> **EXERCISE**:
Carry on the interview with Ruth Hunt on LGBT rights in Britain, starting right after its final sentence.

> **DOCUMENT TEXT**:
════════
LSE - Small Logo
LSE - Small Logo

LSE BPP

March 23rd, 2017

Interview with Ruth Hunt: LGBT rights in Britain – culture, education, and religion

2 comments

Estimated reading time: 5 minutes

LSE BPP

March 23rd, 2017

Interview with Ruth Hunt: LGBT rights in Britain – culture, education, and religion

2 comments

Estimated reading time: 5 minutes

Since formed in the late ’80s, Stonewall has been at the forefront of social and legislative progress for LGBT equality. Ahead of her LSE lecture, Ruth Hunt, Stonewall’s Chief Executive, sat down with Hayley Reed and Artemis Photiadou to discuss the charity’s work, the importance of education, the role of faith communities, as well as some of the challenges that diversity and equality still face.

Stonewall started in the late 1980s and much has changed for LGBT equality since. How do you communicate with all the diverse voices of the LGBT community?
════════
[Collected data entries]
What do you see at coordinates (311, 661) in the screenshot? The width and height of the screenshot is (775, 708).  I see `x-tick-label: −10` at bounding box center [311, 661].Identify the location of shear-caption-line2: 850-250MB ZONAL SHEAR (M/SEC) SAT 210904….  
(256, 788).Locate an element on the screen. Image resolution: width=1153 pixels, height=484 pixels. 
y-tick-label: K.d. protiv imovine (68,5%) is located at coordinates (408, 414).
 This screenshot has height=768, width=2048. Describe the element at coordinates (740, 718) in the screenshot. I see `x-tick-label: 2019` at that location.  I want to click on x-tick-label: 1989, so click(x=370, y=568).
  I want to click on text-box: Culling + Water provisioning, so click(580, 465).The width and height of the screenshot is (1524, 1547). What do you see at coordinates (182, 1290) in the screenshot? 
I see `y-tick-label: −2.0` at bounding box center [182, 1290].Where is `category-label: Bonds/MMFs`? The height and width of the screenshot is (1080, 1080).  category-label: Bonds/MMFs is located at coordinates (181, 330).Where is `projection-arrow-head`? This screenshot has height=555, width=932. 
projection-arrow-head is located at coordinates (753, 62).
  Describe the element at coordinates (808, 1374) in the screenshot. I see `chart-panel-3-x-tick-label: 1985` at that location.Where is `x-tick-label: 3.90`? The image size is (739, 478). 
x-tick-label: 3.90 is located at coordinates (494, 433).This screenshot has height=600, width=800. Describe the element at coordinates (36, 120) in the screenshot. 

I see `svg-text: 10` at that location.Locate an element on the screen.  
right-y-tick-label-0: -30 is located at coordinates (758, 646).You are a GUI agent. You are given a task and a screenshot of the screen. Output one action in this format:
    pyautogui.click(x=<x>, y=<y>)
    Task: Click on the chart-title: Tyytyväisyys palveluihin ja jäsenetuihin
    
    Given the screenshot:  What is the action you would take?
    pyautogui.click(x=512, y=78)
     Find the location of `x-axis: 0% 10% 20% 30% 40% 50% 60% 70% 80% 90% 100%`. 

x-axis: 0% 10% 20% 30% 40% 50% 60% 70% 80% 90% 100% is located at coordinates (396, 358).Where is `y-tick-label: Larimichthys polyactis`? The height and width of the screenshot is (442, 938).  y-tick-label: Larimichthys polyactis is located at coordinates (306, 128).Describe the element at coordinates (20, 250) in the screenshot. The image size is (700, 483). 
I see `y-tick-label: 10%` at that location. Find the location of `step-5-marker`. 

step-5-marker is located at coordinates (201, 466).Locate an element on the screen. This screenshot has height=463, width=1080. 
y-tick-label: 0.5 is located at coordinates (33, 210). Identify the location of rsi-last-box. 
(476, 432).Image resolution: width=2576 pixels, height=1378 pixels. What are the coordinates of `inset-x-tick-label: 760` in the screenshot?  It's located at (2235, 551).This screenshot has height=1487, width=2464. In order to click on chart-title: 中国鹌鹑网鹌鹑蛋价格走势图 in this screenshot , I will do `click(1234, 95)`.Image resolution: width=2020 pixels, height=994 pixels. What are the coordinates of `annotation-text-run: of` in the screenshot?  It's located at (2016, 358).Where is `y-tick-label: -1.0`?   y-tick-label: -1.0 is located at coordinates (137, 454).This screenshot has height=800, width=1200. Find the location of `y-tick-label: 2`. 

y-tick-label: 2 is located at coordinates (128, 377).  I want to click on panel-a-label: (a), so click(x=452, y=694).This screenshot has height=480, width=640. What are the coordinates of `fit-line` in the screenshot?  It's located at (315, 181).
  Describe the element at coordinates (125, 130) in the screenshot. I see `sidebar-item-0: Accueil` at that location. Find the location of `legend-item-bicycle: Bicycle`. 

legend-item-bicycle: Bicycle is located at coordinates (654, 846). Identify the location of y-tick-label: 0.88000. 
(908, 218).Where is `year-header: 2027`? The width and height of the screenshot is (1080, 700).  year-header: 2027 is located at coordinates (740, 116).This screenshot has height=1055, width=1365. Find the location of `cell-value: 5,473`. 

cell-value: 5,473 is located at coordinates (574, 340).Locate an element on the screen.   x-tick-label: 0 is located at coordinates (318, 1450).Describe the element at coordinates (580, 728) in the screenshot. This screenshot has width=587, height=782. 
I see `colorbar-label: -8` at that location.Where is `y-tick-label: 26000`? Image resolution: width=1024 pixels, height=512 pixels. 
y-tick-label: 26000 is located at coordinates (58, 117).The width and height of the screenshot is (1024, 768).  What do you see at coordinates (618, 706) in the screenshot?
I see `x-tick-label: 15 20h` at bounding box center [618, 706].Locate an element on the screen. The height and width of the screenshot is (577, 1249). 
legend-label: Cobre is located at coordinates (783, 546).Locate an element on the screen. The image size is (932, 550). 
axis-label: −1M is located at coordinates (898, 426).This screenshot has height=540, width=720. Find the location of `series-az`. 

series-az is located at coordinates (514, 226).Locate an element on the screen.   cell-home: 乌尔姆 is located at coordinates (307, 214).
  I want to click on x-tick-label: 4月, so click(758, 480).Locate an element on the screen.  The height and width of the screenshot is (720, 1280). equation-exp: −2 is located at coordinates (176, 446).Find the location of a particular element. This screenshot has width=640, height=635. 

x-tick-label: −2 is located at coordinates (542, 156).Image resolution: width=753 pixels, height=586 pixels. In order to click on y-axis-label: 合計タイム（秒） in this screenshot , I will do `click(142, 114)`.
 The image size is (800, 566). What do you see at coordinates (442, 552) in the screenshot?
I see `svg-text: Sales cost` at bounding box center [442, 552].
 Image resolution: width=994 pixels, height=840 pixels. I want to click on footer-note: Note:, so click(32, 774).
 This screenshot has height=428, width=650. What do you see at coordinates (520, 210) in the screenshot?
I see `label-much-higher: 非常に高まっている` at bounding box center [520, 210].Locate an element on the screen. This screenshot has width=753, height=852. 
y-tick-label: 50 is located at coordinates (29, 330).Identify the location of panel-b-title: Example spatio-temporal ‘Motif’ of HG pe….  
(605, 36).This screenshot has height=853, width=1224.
════════
> **SOLVED EXERCISE**:
Stonewall talks a lot about LGBT communities, which speaks to a broad notion of identity and otherness, and our tagline is ‘acceptance without exception’. So Stonewall never will represent the LGBT community, because such a thing doesn’t exist. A lot of our work in schools, for example, is about supporting young people whose sexual orientation or gender identity is unknown, but they are still experiencing bullying or persecution because they are perceived to be LGBT.

Stonewall has many mechanisms for communication – our social media platform is far bigger than our size, our impact across national media is much bigger than our size – but one of our key strengths is the sheer range of different stakeholders we work with. That’s 750 employers, 2000 schools. There’s a very big communication channel.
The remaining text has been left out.